Die Zahl der Krankenhausfälle und der jeweils abgerechnete Schweregrad steigen scheinbar unaufhaltsam. Doch nur ein Teil dieser Steigerung lässt sich durch die demografische Entwicklung erklären. Das zeigt ein Gutachten des Rheinisch-Westfälischen Instituts für Wirtschaftsforschung Essen (RWI), das der GKV-Spitzenverband in Auftrag gegeben hat. „Vieles deutet darauf hin, dass in den Kliniken aufgrund ökonomischer Anreize medizinisch nicht notwendige Leistungen erbracht werden“, sagte der stellvertretende Vorstandsvorsitzende des GKV-Spitzenverbandes, v. Stackelberg. „Wir brauchen kurzfristig eine Stabilisierung von Preis und Menge und wir brauchen mittelfristig neue Modelle zur Steuerung der Mengen, insbesondere im Bereich planbarer Operationen. Es muss das gemeinsame Anliegen der Kliniken, der Patienten und der Krankenkassen sein, dass die Anreize für medizinisch nicht notwendige Operationen gemindert werden.“
Nach Analysen der Gutachter steigt die Leistungsmenge (im DRG-Fallpauschalensystem der sogenannte Casemix) seit Einführung der Fallpauschalen jährlich um ca. drei Prozent. Schon die Begleitforschung zur DRG-Einführung zeigt, dass weniger als die Hälfte davon auf die Alterung der Bevölkerung zurückzuführen ist. Offenbar erbringen Krankenhäuser einen Teil der zusätzlichen Leistungen allein aus ökonomischen Gründen.
Es ist gut, dass die Politik die Thematik aufgegriffen und erste Vorschläge zur Begrenzung der Mengendynamik erarbeitet hat, die im Rahmen des aktuellen Gesetzgebungsverfahrens zum Psych-Entgeltgesetz verabschiedet werden sollen. Kurzfristig sollen insbesondere Mehrleistungsabschläge den Anreiz für Krankenhäuser reduzieren, ökonomisch induzierte und medizinisch nicht notwendige Leistungen zu erbringen. Da aber die Preise im Rahmen der aktuellen Gesetzgebung nicht wirkungsvoll begrenzt werden, steigt weiterhin der Anreiz, in die Menge zu gehen.
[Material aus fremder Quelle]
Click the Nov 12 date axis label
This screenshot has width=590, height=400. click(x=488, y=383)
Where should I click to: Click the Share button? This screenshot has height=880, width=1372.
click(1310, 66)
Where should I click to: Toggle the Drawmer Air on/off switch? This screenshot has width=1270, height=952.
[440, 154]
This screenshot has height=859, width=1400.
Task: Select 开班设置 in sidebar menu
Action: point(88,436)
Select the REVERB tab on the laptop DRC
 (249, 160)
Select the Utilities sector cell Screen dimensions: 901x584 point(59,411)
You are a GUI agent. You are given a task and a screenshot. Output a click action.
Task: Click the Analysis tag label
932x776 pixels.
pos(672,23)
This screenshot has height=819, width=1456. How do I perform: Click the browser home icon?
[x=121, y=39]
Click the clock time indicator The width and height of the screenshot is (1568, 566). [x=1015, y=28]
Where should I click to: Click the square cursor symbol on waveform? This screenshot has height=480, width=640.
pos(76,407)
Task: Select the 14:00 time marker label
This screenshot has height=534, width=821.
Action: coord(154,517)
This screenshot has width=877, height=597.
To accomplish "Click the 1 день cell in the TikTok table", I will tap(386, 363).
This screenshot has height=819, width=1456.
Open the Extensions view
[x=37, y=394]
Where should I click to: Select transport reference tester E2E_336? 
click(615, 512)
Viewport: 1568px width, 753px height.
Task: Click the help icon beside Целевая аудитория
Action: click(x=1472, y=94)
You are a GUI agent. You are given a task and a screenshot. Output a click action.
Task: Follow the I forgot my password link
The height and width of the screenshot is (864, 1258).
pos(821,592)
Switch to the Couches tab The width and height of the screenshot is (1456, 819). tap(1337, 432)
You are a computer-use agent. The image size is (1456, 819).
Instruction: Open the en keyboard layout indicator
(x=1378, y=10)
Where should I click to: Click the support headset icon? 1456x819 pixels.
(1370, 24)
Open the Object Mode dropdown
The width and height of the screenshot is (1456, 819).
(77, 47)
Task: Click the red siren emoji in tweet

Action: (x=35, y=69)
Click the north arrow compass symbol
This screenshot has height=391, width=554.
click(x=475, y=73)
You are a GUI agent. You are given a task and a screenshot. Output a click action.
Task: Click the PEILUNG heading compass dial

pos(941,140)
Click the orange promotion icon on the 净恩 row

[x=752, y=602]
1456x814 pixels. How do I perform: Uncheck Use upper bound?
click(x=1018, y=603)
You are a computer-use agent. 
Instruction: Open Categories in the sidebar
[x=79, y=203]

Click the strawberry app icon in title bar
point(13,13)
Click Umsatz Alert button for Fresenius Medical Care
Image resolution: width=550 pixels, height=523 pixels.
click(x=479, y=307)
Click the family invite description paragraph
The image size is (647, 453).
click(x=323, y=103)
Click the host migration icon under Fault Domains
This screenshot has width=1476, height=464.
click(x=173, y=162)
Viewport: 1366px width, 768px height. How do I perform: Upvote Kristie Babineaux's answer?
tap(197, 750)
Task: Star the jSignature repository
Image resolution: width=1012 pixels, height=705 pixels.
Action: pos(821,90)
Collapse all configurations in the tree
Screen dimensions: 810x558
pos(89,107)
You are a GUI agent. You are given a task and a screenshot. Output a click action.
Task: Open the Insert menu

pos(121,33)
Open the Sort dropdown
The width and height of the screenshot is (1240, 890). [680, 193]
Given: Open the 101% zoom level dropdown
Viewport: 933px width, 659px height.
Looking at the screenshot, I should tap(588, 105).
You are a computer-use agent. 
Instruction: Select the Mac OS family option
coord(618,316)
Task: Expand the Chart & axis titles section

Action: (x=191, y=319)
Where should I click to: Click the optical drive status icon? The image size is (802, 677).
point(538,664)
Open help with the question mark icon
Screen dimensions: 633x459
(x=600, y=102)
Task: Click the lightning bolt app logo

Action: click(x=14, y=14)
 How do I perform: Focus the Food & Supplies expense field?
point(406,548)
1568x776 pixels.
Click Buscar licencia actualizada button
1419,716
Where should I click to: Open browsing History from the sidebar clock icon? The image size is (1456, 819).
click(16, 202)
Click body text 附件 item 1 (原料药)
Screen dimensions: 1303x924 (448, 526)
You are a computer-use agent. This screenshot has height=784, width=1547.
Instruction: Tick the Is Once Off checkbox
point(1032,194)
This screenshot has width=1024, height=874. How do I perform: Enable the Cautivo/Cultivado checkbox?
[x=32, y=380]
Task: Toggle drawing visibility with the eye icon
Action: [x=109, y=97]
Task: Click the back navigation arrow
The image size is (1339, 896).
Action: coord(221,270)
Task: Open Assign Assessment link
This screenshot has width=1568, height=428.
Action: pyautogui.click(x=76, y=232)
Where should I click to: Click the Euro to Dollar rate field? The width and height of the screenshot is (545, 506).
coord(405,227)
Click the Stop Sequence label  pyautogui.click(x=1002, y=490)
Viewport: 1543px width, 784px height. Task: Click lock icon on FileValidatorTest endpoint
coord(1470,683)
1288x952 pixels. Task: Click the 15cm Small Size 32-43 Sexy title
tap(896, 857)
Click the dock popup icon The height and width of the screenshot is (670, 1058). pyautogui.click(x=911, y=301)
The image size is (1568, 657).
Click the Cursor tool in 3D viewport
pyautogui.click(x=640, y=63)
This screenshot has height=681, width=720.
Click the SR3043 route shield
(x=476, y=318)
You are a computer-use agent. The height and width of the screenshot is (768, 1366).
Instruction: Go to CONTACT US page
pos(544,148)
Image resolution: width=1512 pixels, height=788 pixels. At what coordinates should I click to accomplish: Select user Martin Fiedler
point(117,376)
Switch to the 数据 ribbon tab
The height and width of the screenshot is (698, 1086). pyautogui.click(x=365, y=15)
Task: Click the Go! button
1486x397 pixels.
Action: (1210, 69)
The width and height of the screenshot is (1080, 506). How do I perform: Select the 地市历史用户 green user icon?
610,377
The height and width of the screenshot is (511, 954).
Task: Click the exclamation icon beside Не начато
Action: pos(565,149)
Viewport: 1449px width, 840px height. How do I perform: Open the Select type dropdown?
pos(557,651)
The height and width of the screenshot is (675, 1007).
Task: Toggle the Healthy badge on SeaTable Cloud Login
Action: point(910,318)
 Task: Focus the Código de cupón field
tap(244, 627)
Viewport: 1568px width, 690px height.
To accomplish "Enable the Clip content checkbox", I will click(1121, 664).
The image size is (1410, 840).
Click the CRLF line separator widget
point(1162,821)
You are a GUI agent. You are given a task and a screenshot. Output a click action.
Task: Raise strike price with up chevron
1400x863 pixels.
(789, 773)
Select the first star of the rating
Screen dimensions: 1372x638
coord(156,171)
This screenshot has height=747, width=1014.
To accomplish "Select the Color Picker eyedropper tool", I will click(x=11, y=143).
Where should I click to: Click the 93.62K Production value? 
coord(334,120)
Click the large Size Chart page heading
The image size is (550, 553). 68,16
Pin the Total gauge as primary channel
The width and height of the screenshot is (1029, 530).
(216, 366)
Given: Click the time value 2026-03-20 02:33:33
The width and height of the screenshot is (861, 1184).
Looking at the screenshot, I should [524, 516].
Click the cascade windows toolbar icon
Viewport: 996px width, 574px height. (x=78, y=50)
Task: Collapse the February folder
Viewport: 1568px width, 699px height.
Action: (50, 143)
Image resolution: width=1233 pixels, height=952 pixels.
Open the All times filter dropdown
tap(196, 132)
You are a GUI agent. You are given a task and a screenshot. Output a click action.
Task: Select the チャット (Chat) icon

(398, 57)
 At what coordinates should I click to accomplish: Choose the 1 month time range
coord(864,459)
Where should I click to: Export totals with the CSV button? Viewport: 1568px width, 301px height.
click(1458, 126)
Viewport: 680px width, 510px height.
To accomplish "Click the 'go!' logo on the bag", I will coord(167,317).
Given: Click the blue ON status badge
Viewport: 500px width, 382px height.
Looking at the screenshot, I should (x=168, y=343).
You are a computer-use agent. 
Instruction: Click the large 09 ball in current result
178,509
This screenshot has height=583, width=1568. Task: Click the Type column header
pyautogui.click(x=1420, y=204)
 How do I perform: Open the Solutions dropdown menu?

Die Maßnahmen sind also kurzfristig ein Schritt in die richtige Richtung, aber mittelfristig keine Lösung.
Darüber hinaus sollen die Krankenkassen und die Kliniken auf Bundesebene verpflichtet werden, im Rahmen eines Forschungsauftrages nachhaltige Lösungen zur Mengenthematik bis Mitte 2013 zu erarbeiten. Die wesentlichen Lösungsoptionen zur Steuerung der Mengen werden im Gutachten des RWI bereits aufgezeigt und bewertet. Sollten die mengenbegrenzenden Maßnahmen zunehmend auf der Ebene des einzelnen Krankenhauses ansetzen, dann droht eine strukturelle Erstarrung, der mit Übertragung von Mengen zwischen den Krankenhäusern begegnet werden könnte. Zu den diskutierten Modellen gehören auch Ausschreibungsmodelle bei planbaren Leistungen.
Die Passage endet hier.